Have you ever had your little girl confide in you that she likes a boy but that boy likes her good friend instead and wonder how you are supposed to even try to comfort her little heart with mere words? Sometimes amazing hugs and I-love-you-more-than-anything-in-the-worlds are all that will do in those times of undeniable crisis. That, and let her know that boy is obviously insane.
I always figured that as a woman motherhood would be second nature when I became a mom. I still struggle daily with my tone of voice when I praise or criticize them, how do I teach them important life lessons, am I being too lax or harsh on them, am I being the compassionate mother that they deserve. What I didn't expect was that motherhood would reveal some surprising and often ugly truths about myself.
1) I am very selfish.
As my daughters slowly gained more independence with each month and year, I expected them to do more for themselves. This wasn't solely because I wanted them to learn but because I realized it would free up more time for me (and sleep). I would actually get irritated if they asked for assistance with simple tasks. These days I try to access my compassion on a much more regular basis than before and take comfort in their requests for help because I know there will be a day when they won't ask me.
2) I am judgmental.
Boy did I snap judgements at those moms that didn't try to breastfeeding their babies beyond the first month. Then God served me a big slice of humble pie/shut the hell up when my second daughter decided to wean herself from breastfeeding a few months before my desired end date. There were many tears and days of feeling like an idiot then.

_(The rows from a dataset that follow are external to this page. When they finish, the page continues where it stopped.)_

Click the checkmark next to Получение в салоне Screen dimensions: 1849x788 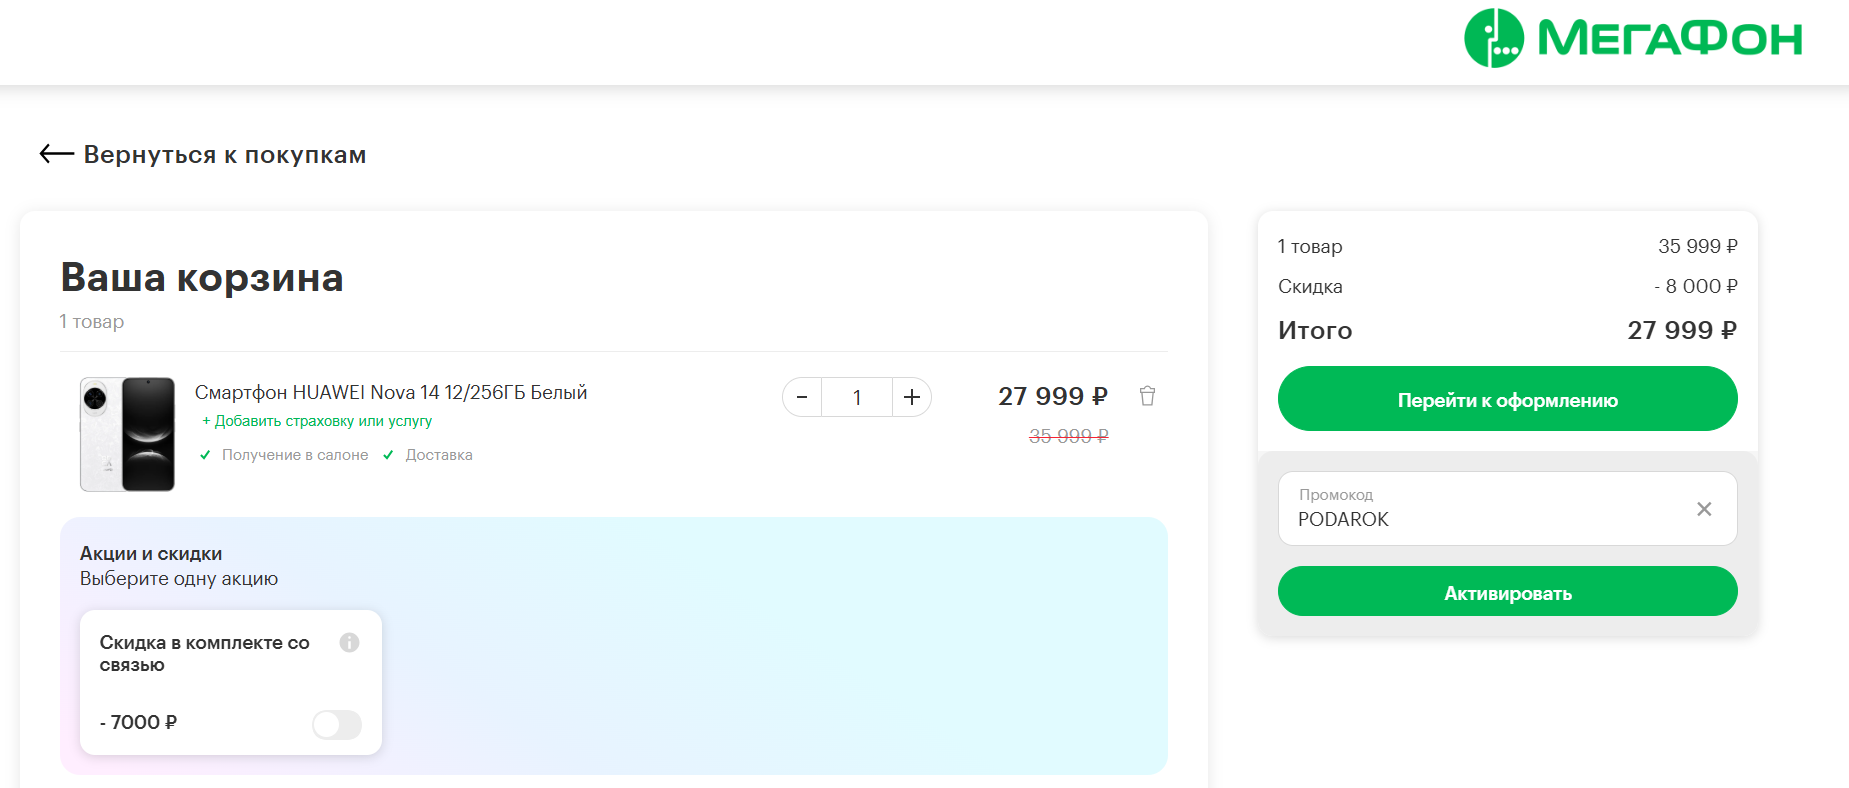point(205,455)
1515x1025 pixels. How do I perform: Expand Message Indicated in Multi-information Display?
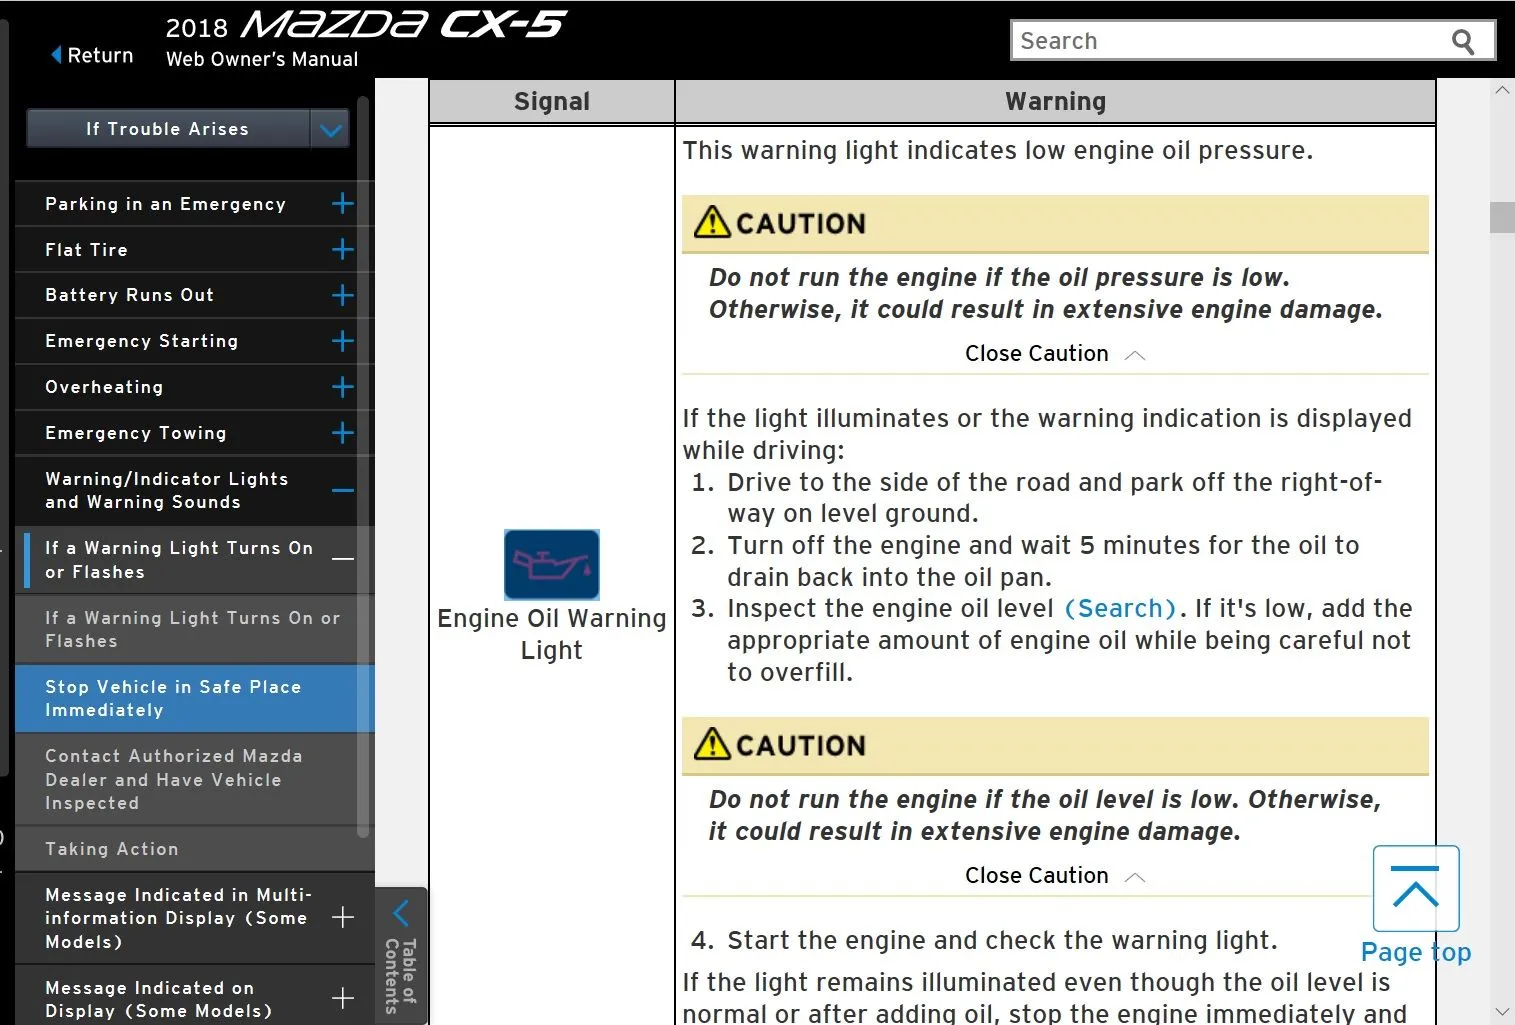[342, 918]
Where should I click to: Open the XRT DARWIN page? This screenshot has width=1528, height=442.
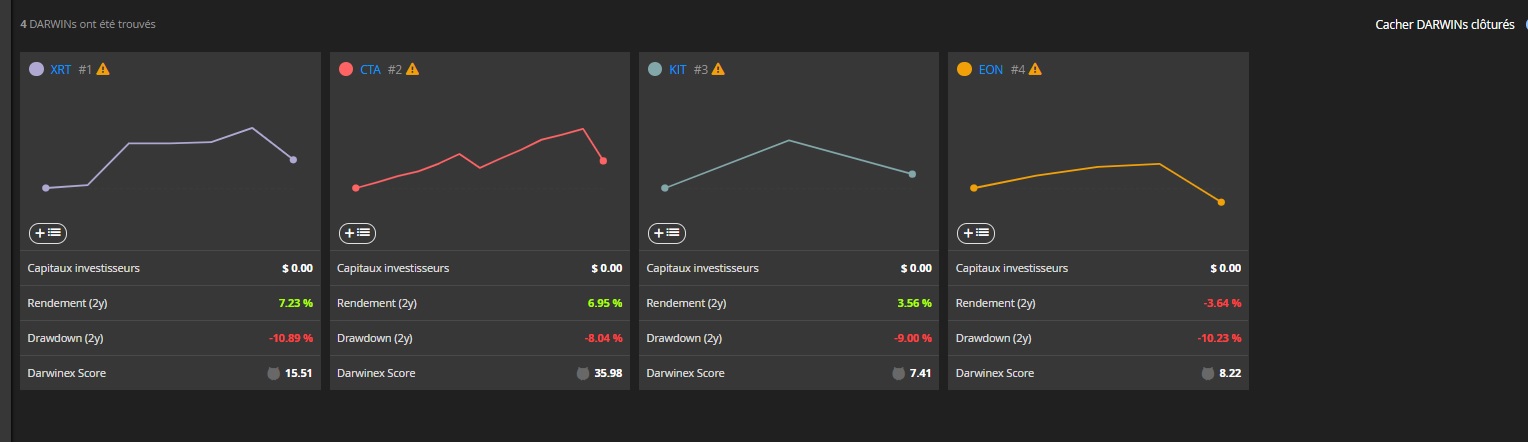(60, 69)
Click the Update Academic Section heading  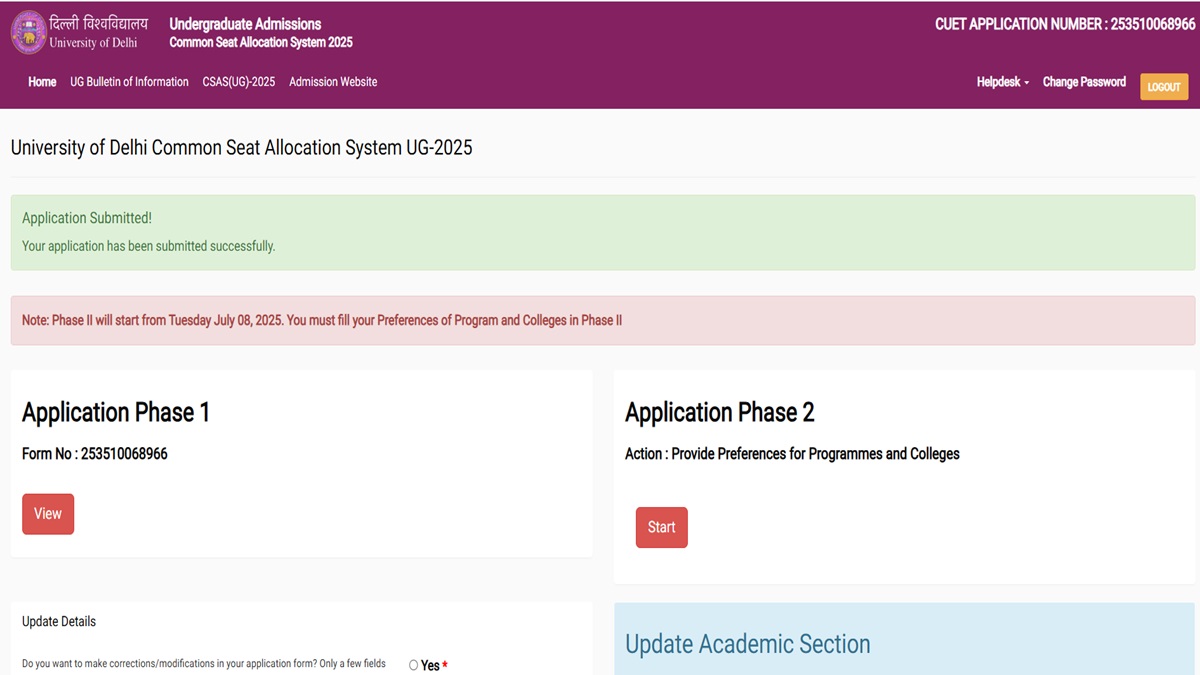pyautogui.click(x=747, y=644)
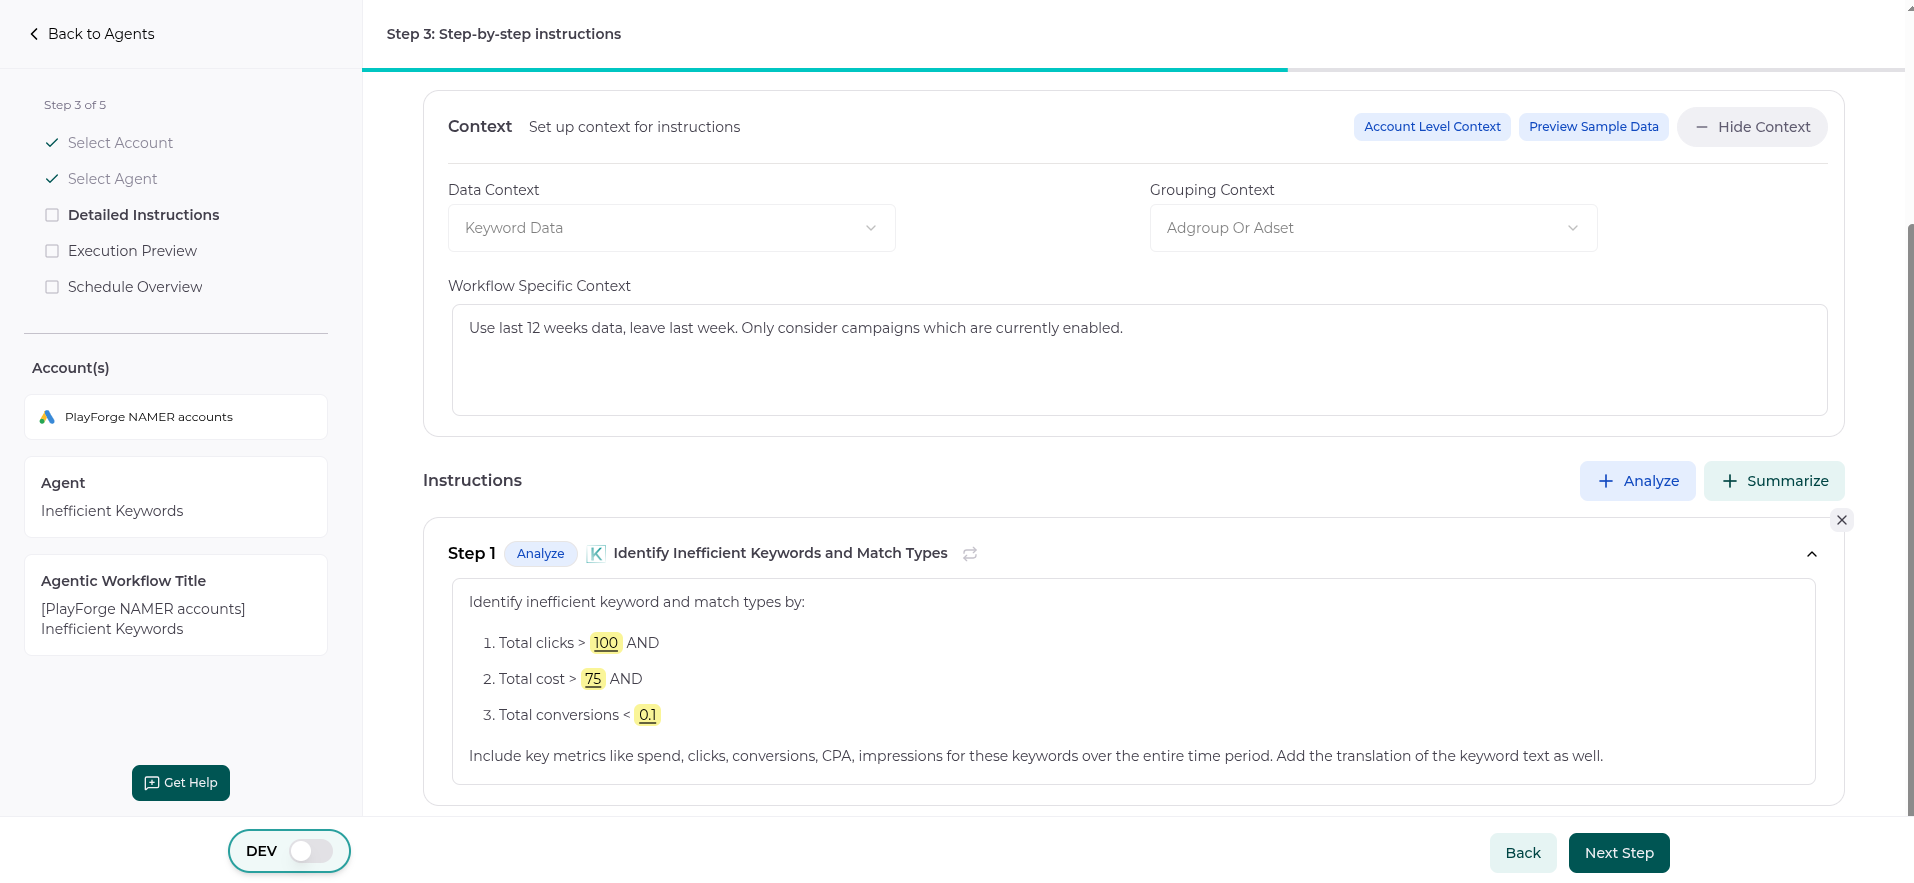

3) I am ugly with no sleep.
And I don't just mean how I look. I have no idea how I still have a husband and friends or family that speak to me after those months with little to no sleep. Gah! What a jerk I was. Someone should have body checked me every time I started to act bitchy. This alone tells me how blessed I am to have such amazing people in my life. My husband is the best support system when it comes to giving me a mommy break when I obviously need one.
4) I love the blame game.
I like to blame the fact that I've not finished my degree or gone after the job I want on being a mother. I'm working hard on finding the balance that will give me happiness in work and home life and ensure that I'm doing things that fill me up in both areas. Lets face it: unhappy mom, unhappy kids. They feel and feed off that crappy stress that I project. No bueno.
5) I'm never too old to learn a lesson or change for the better. I'm still learning and trying to become whom they deserve almost 9 years after becoming a mother.
I put this image as the background display on my phone as a gentle reminder to myself:
What I never expected in a million years is the unconditional love that my girls show me. No matter how many times I screw up they say, “It's ok, Mama. You're the best mom in the world and I love you.” Even when the I-hate-yous rise up or the occasional You're-the meanest-mom-in-the-world rears its ugly head, I reach into the reserves of all the love they've given me when I didn't deserve it and it is all ok.
This was really one of my favorite Mother's Days ever. I was conscientious about the tone I set for the day with my actions and words. My kids responded like champs. Very little bickering, petty arguing, and whining. A lot of smiles, happiness, and positive energy. It was so awesome not having to scold or raise our voices at all. It was a relaxing family day...the perfect kind of day where we enjoyed each other.
Admittedly, I don't love motherhood every waking moment. Some days it just sucks. But I am working very hard on embracing the sucky days and knowing those days make the good days even sweeter.
So, here's to learning as we go, trying hard to be better, admitting we sometimes suck, and forgiving ourselves one mess up at a time.
Happy Mother's Day if you are one.
. peace .
p.s. thank you to my husband, Joe, who actually makes me a better mom.